■ **Exercise brief**: Quote each of the following lines word for word.

■ **Input records**:
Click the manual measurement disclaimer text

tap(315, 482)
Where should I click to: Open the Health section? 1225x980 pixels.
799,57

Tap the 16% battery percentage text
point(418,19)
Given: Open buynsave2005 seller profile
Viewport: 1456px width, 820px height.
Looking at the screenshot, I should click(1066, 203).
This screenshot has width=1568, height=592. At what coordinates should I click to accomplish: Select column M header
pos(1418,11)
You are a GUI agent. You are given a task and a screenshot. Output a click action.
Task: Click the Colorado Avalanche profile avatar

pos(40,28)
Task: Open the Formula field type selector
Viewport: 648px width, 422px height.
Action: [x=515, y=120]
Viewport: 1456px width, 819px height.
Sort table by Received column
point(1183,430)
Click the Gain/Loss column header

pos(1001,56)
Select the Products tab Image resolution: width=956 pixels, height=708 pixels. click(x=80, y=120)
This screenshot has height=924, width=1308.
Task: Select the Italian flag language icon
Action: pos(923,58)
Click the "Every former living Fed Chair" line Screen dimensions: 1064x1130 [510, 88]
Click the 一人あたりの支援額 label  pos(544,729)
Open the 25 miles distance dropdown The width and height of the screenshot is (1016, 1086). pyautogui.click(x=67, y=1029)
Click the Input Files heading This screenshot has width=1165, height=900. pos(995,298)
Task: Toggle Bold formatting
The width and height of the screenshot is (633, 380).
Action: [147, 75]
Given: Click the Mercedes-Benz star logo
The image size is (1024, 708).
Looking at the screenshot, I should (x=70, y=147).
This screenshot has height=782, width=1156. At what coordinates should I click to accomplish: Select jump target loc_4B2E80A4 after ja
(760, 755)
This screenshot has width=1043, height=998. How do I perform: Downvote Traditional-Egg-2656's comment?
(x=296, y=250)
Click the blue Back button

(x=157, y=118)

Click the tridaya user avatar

■ **Task result**:
Click the manual measurement disclaimer text

tap(315, 482)
Where should I click to: Open the Health section? 1225x980 pixels.
799,57

Tap the 16% battery percentage text
point(418,19)
Given: Open buynsave2005 seller profile
Viewport: 1456px width, 820px height.
Looking at the screenshot, I should click(1066, 203).
This screenshot has width=1568, height=592. At what coordinates should I click to accomplish: Select column M header
pos(1418,11)
You are a GUI agent. You are given a task and a screenshot. Output a click action.
Task: Click the Colorado Avalanche profile avatar

pos(40,28)
Task: Open the Formula field type selector
Viewport: 648px width, 422px height.
Action: [x=515, y=120]
Viewport: 1456px width, 819px height.
Sort table by Received column
point(1183,430)
Click the Gain/Loss column header

pos(1001,56)
Select the Products tab Image resolution: width=956 pixels, height=708 pixels. click(x=80, y=120)
This screenshot has height=924, width=1308.
Task: Select the Italian flag language icon
Action: pos(923,58)
Click the "Every former living Fed Chair" line Screen dimensions: 1064x1130 [510, 88]
Click the 一人あたりの支援額 label  pos(544,729)
Open the 25 miles distance dropdown The width and height of the screenshot is (1016, 1086). pyautogui.click(x=67, y=1029)
Click the Input Files heading This screenshot has width=1165, height=900. pos(995,298)
Task: Toggle Bold formatting
The width and height of the screenshot is (633, 380).
Action: [147, 75]
Given: Click the Mercedes-Benz star logo
The image size is (1024, 708).
Looking at the screenshot, I should (x=70, y=147).
This screenshot has height=782, width=1156. At what coordinates should I click to accomplish: Select jump target loc_4B2E80A4 after ja
(760, 755)
This screenshot has width=1043, height=998. How do I perform: Downvote Traditional-Egg-2656's comment?
(x=296, y=250)
Click the blue Back button

(x=157, y=118)

Click the tridaya user avatar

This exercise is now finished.